Collection entries:

[Start of Attachment]

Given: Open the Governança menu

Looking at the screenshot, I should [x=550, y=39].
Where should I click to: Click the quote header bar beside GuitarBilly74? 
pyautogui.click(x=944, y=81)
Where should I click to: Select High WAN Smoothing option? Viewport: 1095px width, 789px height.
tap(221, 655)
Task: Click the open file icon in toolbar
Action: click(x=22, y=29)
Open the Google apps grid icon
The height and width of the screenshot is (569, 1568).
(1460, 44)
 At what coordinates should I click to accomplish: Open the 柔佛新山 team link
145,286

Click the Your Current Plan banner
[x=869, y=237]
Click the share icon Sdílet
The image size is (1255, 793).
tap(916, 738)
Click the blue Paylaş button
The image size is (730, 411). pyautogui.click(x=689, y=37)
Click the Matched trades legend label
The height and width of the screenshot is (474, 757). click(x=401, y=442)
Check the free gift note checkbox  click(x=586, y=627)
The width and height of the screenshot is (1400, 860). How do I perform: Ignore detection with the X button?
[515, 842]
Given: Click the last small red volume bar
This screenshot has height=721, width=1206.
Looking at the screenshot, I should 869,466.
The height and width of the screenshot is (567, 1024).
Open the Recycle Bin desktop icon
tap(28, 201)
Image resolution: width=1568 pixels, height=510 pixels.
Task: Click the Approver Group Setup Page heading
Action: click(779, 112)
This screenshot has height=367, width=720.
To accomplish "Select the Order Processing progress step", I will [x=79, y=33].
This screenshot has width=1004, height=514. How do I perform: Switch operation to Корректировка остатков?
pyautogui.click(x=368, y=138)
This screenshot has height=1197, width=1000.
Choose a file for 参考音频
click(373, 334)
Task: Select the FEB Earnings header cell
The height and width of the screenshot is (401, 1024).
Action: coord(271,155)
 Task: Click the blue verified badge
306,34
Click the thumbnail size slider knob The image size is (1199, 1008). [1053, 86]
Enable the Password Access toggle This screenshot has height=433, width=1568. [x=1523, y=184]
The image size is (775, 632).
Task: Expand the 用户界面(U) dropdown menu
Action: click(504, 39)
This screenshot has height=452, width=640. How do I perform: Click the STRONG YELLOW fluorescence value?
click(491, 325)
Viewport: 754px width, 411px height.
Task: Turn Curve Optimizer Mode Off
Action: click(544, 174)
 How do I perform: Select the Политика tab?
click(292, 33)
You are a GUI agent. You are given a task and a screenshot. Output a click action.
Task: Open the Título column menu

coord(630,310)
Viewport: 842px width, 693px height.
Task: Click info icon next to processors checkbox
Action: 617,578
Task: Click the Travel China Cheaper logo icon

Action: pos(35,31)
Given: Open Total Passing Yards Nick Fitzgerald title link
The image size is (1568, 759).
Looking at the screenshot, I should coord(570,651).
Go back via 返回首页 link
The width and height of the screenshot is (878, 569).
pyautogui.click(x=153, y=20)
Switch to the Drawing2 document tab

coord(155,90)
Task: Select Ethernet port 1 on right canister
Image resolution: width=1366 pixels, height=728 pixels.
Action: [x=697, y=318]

[End of Attachment]

- [Exercise instructions]
Having located the line containing "This screenshot has height=721, width=1206.", set it down along with every line after it through the end of the data, reproducing each exactly.

- [Reply]
This screenshot has height=721, width=1206.
Looking at the screenshot, I should 869,466.
The height and width of the screenshot is (567, 1024).
Open the Recycle Bin desktop icon
tap(28, 201)
Image resolution: width=1568 pixels, height=510 pixels.
Task: Click the Approver Group Setup Page heading
Action: click(779, 112)
This screenshot has height=367, width=720.
To accomplish "Select the Order Processing progress step", I will [x=79, y=33].
This screenshot has width=1004, height=514. How do I perform: Switch operation to Корректировка остатков?
pyautogui.click(x=368, y=138)
This screenshot has height=1197, width=1000.
Choose a file for 参考音频
click(373, 334)
Task: Select the FEB Earnings header cell
The height and width of the screenshot is (401, 1024).
Action: coord(271,155)
 Task: Click the blue verified badge
306,34
Click the thumbnail size slider knob The image size is (1199, 1008). [1053, 86]
Enable the Password Access toggle This screenshot has height=433, width=1568. [x=1523, y=184]
The image size is (775, 632).
Task: Expand the 用户界面(U) dropdown menu
Action: click(504, 39)
This screenshot has height=452, width=640. How do I perform: Click the STRONG YELLOW fluorescence value?
click(491, 325)
Viewport: 754px width, 411px height.
Task: Turn Curve Optimizer Mode Off
Action: click(544, 174)
 How do I perform: Select the Политика tab?
click(292, 33)
You are a GUI agent. You are given a task and a screenshot. Output a click action.
Task: Open the Título column menu

coord(630,310)
Viewport: 842px width, 693px height.
Task: Click info icon next to processors checkbox
Action: 617,578
Task: Click the Travel China Cheaper logo icon

Action: pos(35,31)
Given: Open Total Passing Yards Nick Fitzgerald title link
The image size is (1568, 759).
Looking at the screenshot, I should coord(570,651).
Go back via 返回首页 link
The width and height of the screenshot is (878, 569).
pyautogui.click(x=153, y=20)
Switch to the Drawing2 document tab

coord(155,90)
Task: Select Ethernet port 1 on right canister
Image resolution: width=1366 pixels, height=728 pixels.
Action: [x=697, y=318]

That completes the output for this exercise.